Arianna Sironi è nello staff di SpazioMilan.it dalla sua nascita, l’8 marzo 2011, ed è una delle prime firme del sito. Ha condotto con il vicedirettore Daniele Mariani “Milan Time”, un’ora di notizie rossonere nel pomeridiano di Radio Milan Inter (96.1 FM e canale 288 del DTT). Da luglio 2015 collabora col Giornale di Cantù.

Le critiche ci stanno, perché se hai soltanto 9 punti in classifica dopo un mercato in cui hai speso tanto, gli errori da qualche parte devono pure essere stati fatti. Ti arrivano dai giornali, da opinionisti, commentatori, tifosi e avversari che non vedevano l’ora di prenderti in giro. Tu, società stessa, non puoi fingere che vada tutto bene e che gioco e risultati siano come ti saresti aspettata. Ai principali artefici dei fatti in campo, ovvero allenatori e giocatori spetta invece un’autocritica costruttiva, orchestrata tre le sacre mura degli spogliatoi.

Io la penso così. Ecco perché l’Hondata di critiche piovute addosso al Milan da parte di Keisuke Honda non mi sono piaciute. “Non ha senso dare la colpa ai giocatori. Per cambiare questo club occorre cambiare totalmente i criteri di valutazione da parte di tutti: dirigenza, tecnico, tifosi e media. Negli ultimi anni il Milan ha mandato in campo tanti uomini e quest’anno ha speso cento milioni, ci sono tanti nazionali, eppure come mai non riescono a rendere quando arrivano al Milan?”. Questa per me è una critica che possono fare i tifosi, di certo non i giocatori stessi che così facendo si schierano apertamente contro la propria società in toto. In più, caro Honda, se parli di mercato necessariamente vai anche contro i tuoi compagni di squadra che non reputi all’altezza del ruolo.

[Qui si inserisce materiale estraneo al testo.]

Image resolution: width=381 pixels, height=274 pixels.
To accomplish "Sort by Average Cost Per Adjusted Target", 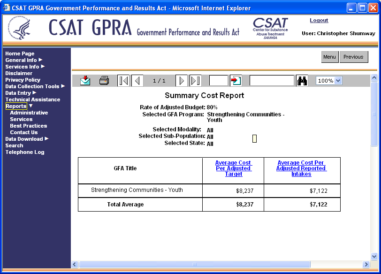I will click(233, 168).
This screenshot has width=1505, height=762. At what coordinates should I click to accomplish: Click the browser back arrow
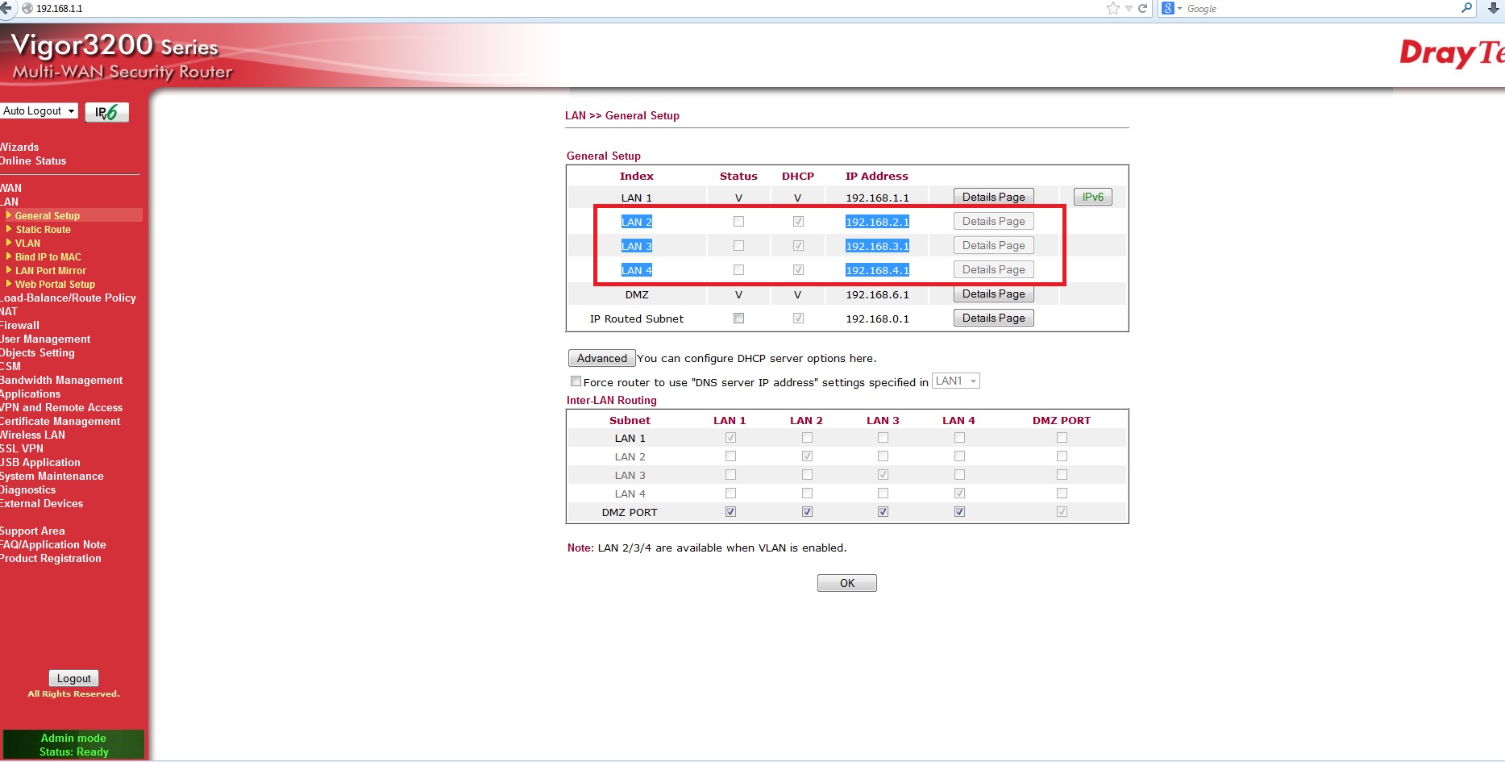click(6, 8)
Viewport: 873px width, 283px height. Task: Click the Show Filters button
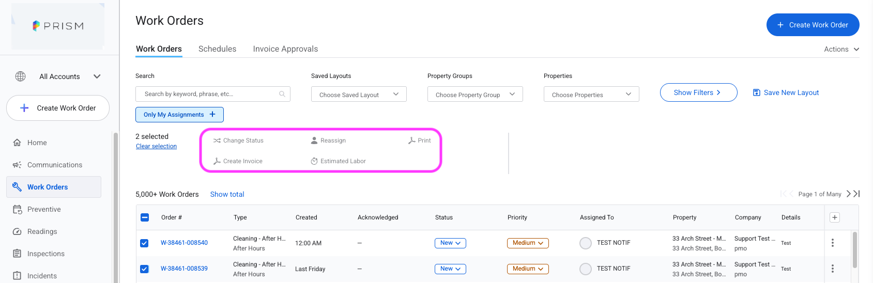click(698, 92)
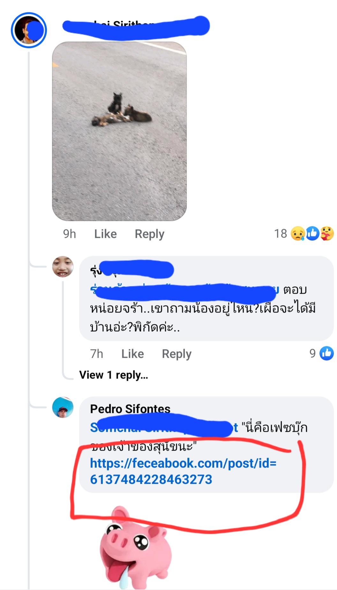Open the Pedro Sifontes name link
This screenshot has height=590, width=337.
click(x=130, y=409)
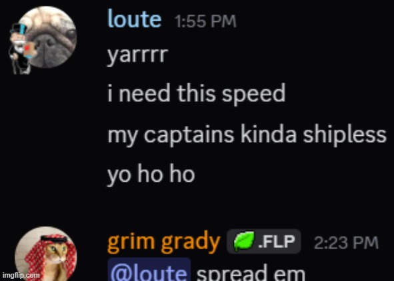Click the green leaf tag icon
This screenshot has height=281, width=394.
(244, 241)
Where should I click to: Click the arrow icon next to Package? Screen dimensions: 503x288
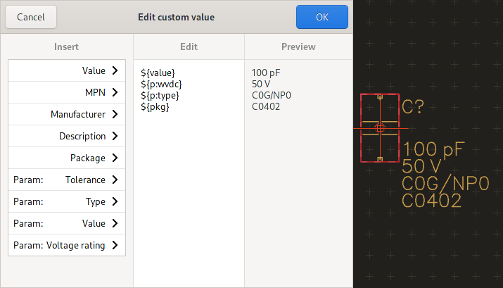(x=115, y=158)
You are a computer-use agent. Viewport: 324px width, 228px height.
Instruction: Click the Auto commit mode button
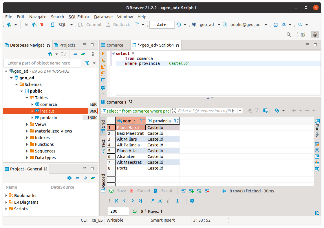162,25
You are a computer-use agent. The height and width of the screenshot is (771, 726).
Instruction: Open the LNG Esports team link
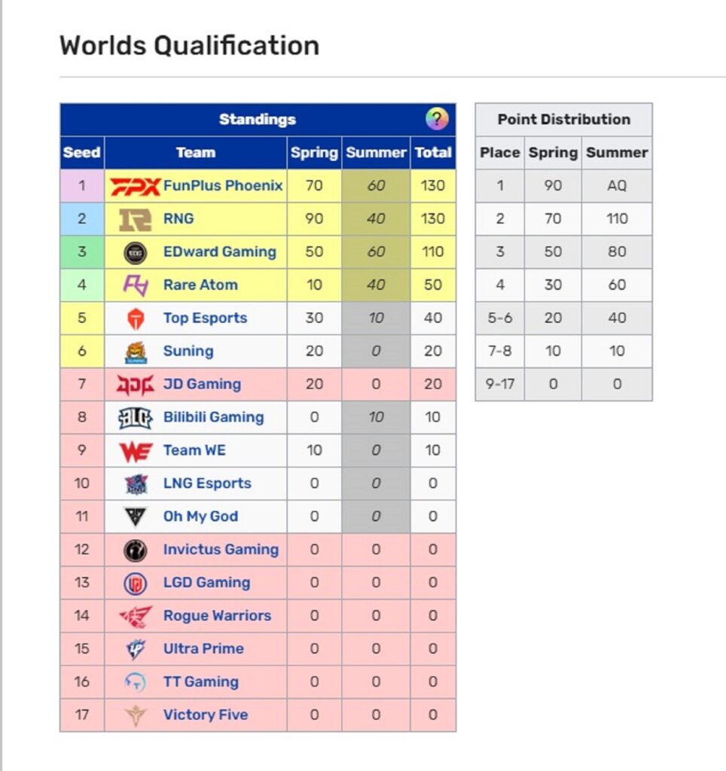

“Non so perché sto fuori”. Qui invece servirebbe la sopracitata e tanto sana autocritica. Mihajlovic ha provato ed insistito col giapponese che forse offre più equilibrio di altri, ma zero lampi da trequartista e pericolosità quasi nulla. Non giochi, perché fin qui hai fatto male e l’allenatore, come nei suoi diritti, ti mette in panchina. E’ davvero così assurdo?

Dentro la crisi sarebbe meglio che ogni persona partisse da se stessa arrivando poi a chiarire il suo ruolo nello spogliatoio. Serve il lavoro, quello silenzioso davanti alle telecamere, sia italiane che giapponesi. Non vale scaricare le colpe altrove, soprattutto se addosso hai una numero 10 da onorare sia in campo che fuori.